I really like this reading. It's very "Stokowskian," which I intend as praise. It's ripe with the conductor's sense color and fantasy. He can't even resist adding a bit of choral accompaniment at the end of the second movement! Of course, in the long run, I prefer MTT, Gould, and Samuel--they just sound more Ivesian to me, but this is definitely worth hearing as a complement to the other recordings. (By the way, this recording is preferable to Stokowski's M&A release described below. Both sound quality and orchestral execution are both much better on the Decca/London releases.)

Christoph von Dohnányi / Cleveland Orchestra & Chorus (Decca Double 4667452, coupled Symphonies Nos. 1, 2, 3, & 4 and Orchestral Set No. 1, various conductors and orchestras. Also available on London 289 443 776-2, coupled with the Orchestral Set No. 1; Ruggles, "Sun Treader" and "Men and Mountains"; Crawford Seeger, "Andante for Strings." )

This is a solid reading. The Clevelanders definitely sound powerful. What an orchestra! Many parts are stirring, especially the climax in the third movement. But I still can't shake the feeling that the music doesn't quite "hold together" as well here as it does on other recordings. The Cleveland Orchestra just seems more comfortable with Ruggles on the London disc.
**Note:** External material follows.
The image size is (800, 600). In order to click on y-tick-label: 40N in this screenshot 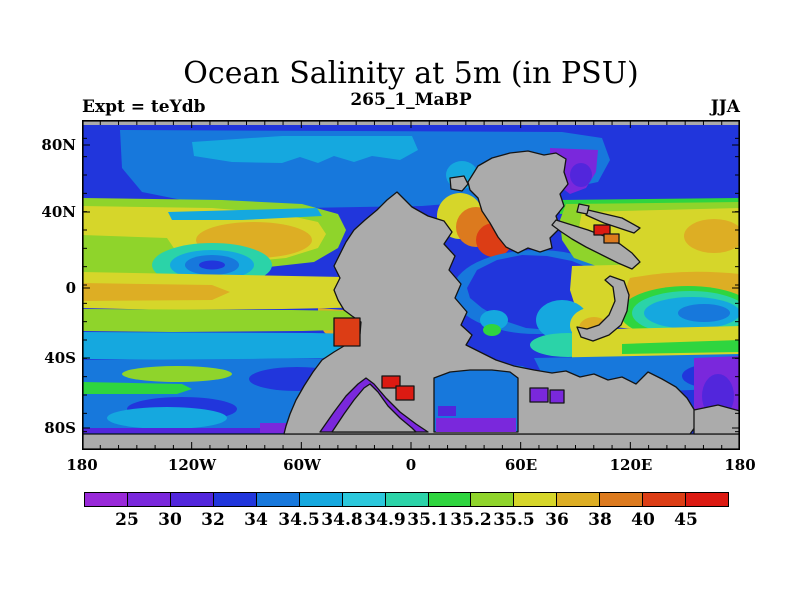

At any rate, the chance to hear Ives' good friend Ruggles is another reason you might want to check out this disc. It's very compelling music. Strangely, the recording is oddly balanced for the first few moments of the final movement. Otherwise, the recording is very fine.

Leopold Stokowski / London Symphony Orchestra (Music & Arts CD 4787, coupled with works performed by other orchestras, including: Ives' "The Unanswered Question" [Japan PO], Messiaen's "L'Ascension" [LSO], Britten's "Young Person's Guide to the Orchestra" [BBC SO], and Barber's "Adagio for Strings" [Large SO of Soviet Radio and TV])

This recording was recorded in 1970, along with the more famous London/Decca "Phase 4" release listed above. Engineers captured this recording in a concert performance before the London "Phase 4" studio recording. This is O.K., but I certainly prefer the studio version. Stoki takes the first movement very quickly; a bit too fast for my taste. And the orchestra sounds a bit shakey. (This movement, in particular, is also limited by a constricted, poor recording.) The second movement is better. As with the studio recording, the chorus briefly enters near the end of the movement. The final movement is very grand. When the music stops, it's interesting to hear the crowd's reaction to the work. I think that they're not quite sure what to make of it! The Messiaen, Britten, and Barber works are all admirably performed, especially the Britten. (You can tell that the audience enjoyed the Britten too. They erupt in ecstatic cheers when the music stops.) None of the works on this disc is recorded in especially good sound, and the Barber is especially rough mono. If sound quality is a concern, and you'd like to hear Stoki's reading of the Second Orchestral Set, seek out the "Phase 4" recording.

Other Recordings

I'm not aware of any other recordings of Ives' Orchestral Set No. 2.